(Records from a dataset)
>>

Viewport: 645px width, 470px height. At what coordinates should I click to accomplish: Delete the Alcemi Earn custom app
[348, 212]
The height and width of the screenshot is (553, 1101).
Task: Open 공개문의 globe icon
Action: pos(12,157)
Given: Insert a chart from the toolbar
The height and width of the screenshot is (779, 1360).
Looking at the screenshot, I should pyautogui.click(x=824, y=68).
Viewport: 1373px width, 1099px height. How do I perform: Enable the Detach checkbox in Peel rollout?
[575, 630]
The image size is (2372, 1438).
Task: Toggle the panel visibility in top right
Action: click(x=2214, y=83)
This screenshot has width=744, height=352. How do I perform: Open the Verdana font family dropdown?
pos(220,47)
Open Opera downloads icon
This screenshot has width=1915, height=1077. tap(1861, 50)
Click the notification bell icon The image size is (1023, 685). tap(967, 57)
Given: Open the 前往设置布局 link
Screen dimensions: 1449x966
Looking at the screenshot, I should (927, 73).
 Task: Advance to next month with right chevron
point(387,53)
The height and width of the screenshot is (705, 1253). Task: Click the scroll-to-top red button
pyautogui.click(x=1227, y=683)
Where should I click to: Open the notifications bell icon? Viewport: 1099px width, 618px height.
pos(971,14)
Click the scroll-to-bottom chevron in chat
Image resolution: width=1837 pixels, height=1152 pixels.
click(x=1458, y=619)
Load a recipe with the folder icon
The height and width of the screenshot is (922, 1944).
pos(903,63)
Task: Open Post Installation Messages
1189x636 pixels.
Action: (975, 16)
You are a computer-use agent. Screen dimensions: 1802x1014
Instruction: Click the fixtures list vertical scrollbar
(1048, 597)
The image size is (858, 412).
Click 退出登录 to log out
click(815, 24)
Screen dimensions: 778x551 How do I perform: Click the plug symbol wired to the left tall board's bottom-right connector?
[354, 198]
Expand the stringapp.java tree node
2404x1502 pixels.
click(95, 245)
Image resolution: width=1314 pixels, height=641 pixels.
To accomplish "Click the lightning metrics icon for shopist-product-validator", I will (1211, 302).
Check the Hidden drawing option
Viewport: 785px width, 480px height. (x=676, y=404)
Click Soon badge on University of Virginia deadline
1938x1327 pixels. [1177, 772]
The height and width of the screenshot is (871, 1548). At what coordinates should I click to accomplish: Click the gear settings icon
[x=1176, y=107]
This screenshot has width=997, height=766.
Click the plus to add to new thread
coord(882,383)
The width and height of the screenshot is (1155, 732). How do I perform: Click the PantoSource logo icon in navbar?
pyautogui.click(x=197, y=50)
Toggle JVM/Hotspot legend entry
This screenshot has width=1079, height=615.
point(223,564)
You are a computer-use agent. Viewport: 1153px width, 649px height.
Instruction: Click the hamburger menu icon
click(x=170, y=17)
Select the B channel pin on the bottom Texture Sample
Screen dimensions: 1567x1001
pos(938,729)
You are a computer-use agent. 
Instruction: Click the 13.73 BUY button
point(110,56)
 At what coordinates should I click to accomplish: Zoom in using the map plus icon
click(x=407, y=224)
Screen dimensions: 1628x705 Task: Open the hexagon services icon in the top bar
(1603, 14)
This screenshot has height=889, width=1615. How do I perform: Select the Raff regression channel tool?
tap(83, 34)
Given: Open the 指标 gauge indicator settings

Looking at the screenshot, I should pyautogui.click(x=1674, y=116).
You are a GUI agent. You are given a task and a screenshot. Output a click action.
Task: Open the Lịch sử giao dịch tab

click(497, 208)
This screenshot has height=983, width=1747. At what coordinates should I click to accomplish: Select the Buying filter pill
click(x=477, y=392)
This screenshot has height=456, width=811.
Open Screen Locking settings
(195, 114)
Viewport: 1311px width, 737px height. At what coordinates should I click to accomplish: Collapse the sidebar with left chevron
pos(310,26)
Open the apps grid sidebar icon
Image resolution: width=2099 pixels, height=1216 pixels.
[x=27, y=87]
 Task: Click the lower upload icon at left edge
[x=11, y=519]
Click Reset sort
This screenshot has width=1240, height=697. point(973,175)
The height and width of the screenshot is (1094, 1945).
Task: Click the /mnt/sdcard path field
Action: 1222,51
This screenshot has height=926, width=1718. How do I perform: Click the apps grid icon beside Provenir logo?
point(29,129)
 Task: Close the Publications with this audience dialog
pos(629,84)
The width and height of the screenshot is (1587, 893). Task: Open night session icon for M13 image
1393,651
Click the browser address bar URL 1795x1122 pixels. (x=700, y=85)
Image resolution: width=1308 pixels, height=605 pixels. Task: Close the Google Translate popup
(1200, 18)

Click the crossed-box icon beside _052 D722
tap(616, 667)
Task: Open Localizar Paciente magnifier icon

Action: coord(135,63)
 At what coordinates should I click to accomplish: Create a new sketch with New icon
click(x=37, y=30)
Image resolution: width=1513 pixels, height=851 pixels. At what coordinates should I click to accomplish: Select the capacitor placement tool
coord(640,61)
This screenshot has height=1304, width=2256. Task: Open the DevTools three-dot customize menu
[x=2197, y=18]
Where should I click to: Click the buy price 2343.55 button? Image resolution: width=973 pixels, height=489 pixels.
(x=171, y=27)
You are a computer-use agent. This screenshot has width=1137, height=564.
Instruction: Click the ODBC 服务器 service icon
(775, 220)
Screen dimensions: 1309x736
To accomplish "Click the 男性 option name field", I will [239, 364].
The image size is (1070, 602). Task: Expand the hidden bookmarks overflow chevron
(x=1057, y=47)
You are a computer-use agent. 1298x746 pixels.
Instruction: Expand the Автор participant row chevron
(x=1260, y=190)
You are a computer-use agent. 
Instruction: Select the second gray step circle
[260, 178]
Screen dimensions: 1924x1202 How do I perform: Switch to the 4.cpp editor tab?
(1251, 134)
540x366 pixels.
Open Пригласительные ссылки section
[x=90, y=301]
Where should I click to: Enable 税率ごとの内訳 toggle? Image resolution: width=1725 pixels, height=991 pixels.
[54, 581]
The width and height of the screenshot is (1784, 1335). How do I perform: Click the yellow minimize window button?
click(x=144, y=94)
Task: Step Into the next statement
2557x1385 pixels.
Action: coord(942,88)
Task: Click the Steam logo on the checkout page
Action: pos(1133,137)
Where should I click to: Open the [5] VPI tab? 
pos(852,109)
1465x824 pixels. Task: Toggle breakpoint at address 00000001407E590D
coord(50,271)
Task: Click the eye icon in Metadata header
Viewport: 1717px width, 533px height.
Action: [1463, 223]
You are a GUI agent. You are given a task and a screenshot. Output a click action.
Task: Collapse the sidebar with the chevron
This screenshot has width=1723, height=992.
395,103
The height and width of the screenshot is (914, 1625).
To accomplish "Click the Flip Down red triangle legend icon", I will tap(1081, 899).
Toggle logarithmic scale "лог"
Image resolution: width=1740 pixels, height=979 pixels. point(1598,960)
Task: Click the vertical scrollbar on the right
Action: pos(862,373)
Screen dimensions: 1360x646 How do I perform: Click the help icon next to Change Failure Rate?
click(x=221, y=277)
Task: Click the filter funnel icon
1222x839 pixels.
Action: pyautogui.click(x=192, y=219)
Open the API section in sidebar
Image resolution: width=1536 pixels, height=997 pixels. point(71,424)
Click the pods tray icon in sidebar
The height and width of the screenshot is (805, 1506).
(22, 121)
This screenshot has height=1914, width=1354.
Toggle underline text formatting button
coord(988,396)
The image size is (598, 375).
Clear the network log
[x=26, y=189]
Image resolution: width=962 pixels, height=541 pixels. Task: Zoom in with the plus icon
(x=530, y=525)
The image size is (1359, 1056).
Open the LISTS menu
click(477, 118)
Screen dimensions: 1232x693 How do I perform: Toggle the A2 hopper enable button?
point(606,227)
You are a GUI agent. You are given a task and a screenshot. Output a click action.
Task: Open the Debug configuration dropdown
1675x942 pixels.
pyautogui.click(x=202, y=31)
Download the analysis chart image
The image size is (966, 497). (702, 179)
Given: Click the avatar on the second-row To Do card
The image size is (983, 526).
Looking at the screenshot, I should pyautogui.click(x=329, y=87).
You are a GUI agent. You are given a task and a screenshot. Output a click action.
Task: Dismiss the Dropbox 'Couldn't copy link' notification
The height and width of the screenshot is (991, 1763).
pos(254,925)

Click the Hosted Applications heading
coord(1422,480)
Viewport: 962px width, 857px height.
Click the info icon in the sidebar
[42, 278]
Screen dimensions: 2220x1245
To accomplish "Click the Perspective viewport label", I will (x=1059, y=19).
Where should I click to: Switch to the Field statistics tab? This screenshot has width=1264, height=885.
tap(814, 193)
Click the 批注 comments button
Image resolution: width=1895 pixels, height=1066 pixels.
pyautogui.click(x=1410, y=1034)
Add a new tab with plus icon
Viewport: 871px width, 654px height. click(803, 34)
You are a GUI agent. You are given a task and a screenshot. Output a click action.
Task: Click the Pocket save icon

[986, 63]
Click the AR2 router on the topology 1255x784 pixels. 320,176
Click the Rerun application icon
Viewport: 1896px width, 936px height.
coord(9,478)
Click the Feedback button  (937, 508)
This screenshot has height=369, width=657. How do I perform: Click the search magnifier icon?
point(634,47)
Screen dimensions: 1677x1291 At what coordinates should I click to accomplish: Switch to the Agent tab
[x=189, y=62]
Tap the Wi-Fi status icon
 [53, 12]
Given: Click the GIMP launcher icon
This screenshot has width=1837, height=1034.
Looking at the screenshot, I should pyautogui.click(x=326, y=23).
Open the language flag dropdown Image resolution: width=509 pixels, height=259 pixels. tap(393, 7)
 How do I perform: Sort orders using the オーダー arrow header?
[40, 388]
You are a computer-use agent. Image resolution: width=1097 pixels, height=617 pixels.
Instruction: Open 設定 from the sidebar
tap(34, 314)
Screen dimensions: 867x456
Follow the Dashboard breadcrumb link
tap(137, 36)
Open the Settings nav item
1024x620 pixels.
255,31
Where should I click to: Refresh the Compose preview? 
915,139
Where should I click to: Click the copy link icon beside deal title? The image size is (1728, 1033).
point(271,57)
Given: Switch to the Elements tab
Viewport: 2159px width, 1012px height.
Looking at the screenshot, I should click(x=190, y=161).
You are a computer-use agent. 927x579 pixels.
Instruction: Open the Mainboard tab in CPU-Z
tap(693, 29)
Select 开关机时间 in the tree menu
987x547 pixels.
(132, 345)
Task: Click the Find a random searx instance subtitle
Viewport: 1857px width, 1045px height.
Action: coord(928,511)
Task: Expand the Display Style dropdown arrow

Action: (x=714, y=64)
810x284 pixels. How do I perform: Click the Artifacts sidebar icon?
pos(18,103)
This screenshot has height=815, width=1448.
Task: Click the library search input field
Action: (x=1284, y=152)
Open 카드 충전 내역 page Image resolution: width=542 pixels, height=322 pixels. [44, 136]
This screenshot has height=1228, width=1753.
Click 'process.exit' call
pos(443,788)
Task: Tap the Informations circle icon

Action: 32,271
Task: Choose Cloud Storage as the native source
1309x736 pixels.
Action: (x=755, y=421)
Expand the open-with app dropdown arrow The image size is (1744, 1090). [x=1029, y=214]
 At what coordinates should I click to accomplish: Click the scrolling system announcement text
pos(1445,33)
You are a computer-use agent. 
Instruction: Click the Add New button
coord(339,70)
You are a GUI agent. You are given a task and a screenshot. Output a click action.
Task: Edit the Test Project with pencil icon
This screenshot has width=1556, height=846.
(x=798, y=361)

<<

Out of the records, collect only those lines that contain the string "computer".

Output:
You are a computer-use agent. Screen dimensions: 1802x1014
You are a computer-use agent. Viewport: 1153px width, 649px height.
You are a computer-use agent. 
You are a computer-use agent. This screenshot has width=1137, height=564.
You are a computer-use agent. 1298x746 pixels.
You are a computer-use agent. 
You are a computer-use agent. Image resolution: width=1097 pixels, height=617 pixels.
You are a computer-use agent. 927x579 pixels.
You are a computer-use agent. 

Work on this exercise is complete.